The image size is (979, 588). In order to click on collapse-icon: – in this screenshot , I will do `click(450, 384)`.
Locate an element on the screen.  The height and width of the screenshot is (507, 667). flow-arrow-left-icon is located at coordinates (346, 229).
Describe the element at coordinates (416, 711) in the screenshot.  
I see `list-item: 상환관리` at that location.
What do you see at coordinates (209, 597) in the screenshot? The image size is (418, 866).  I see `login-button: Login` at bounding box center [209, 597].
==
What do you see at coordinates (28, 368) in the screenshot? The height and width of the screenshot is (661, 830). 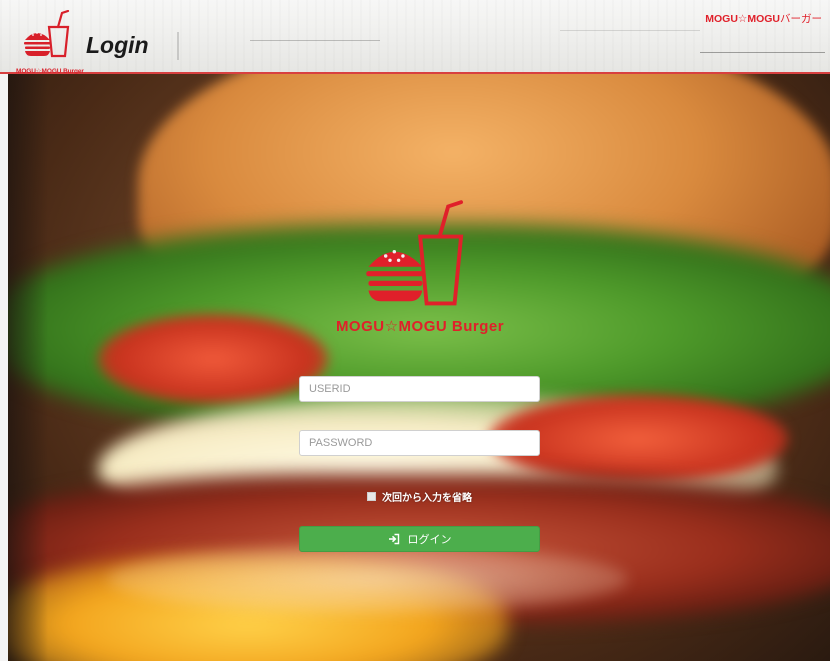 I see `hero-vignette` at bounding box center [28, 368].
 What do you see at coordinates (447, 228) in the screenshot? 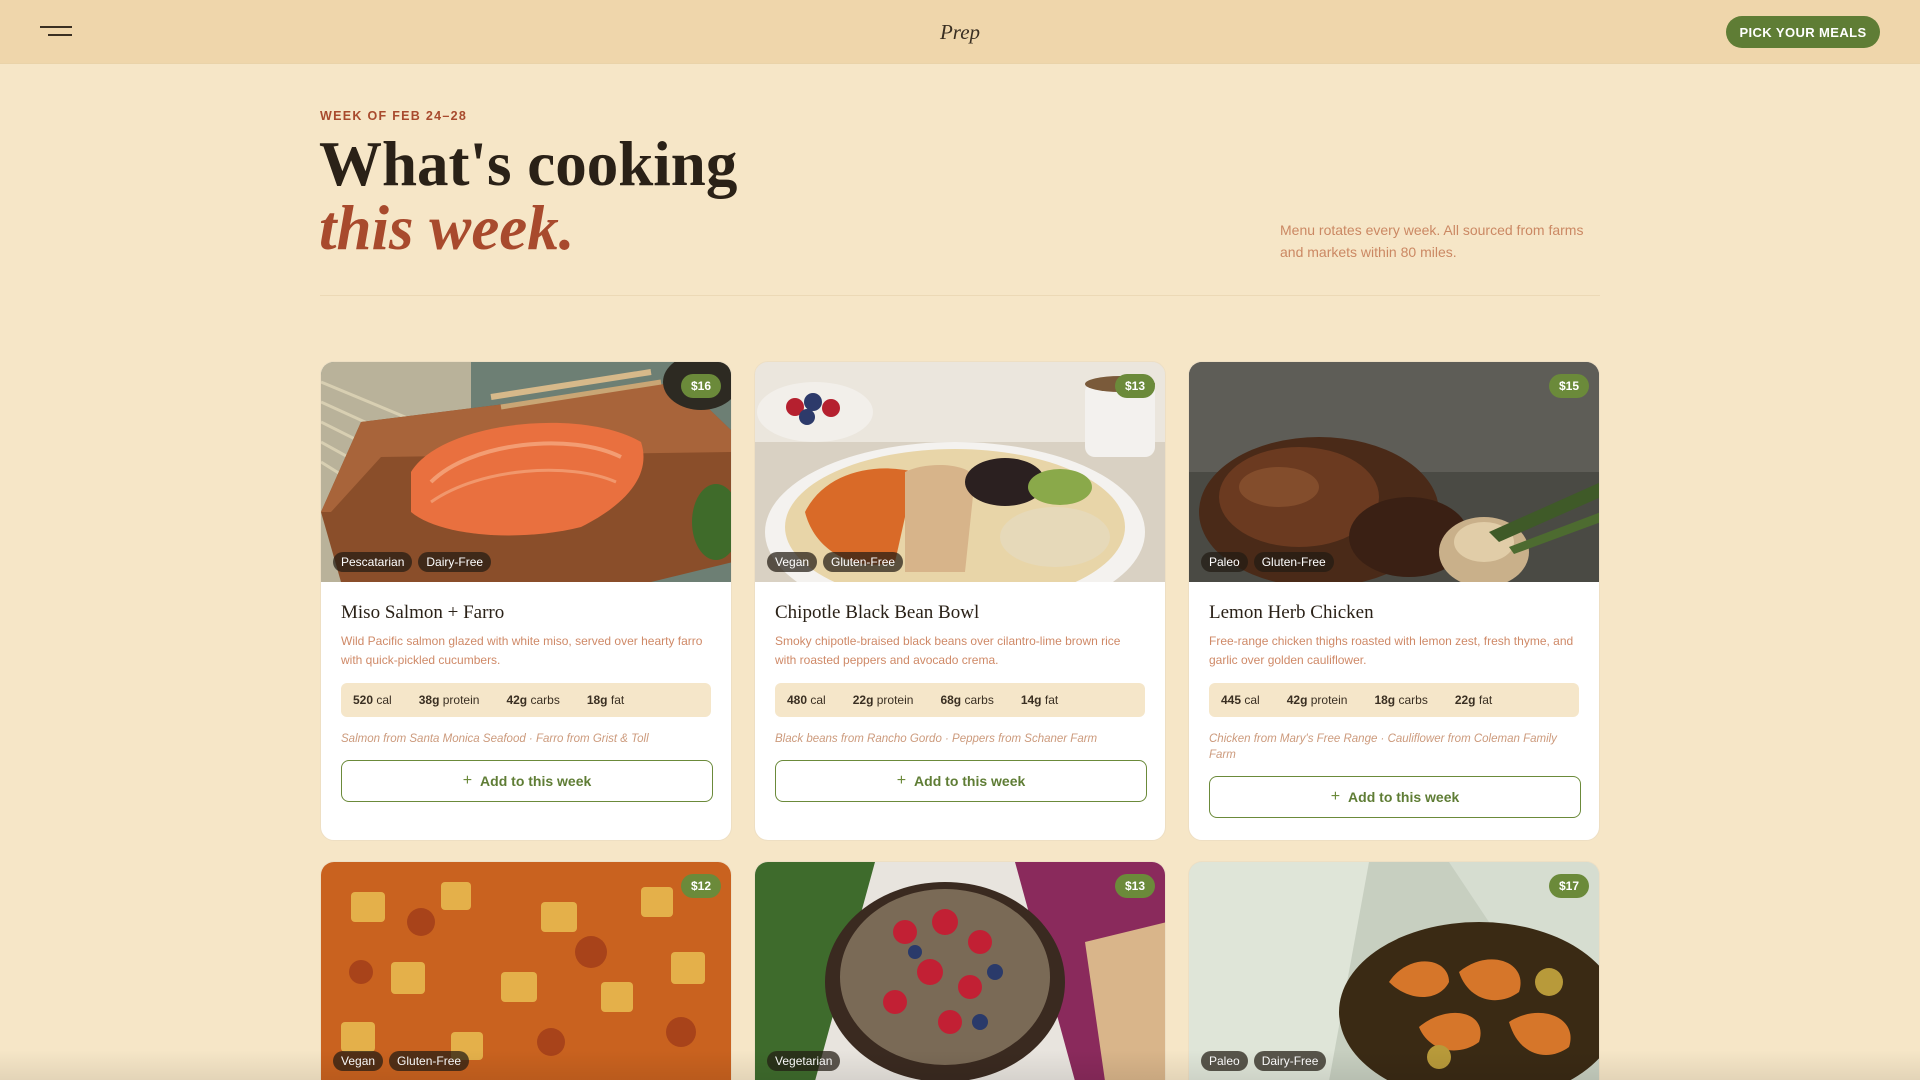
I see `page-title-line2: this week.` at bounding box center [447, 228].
...
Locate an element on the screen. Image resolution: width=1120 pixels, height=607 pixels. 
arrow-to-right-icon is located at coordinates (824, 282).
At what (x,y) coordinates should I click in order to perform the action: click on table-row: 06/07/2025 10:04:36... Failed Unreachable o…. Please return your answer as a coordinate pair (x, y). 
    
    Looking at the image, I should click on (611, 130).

**PROBLEM REQUIREMENTS**
Reproduce verbatim everything from the line containing "At what (x,y)" down to the line containing "Looking at the", both of those lines included.

**WORKED SOLUTION**
At what (x,y) coordinates should I click in order to perform the action: click on table-row: 06/07/2025 10:04:36... Failed Unreachable o…. Please return your answer as a coordinate pair (x, y). 
    
    Looking at the image, I should click on (611, 130).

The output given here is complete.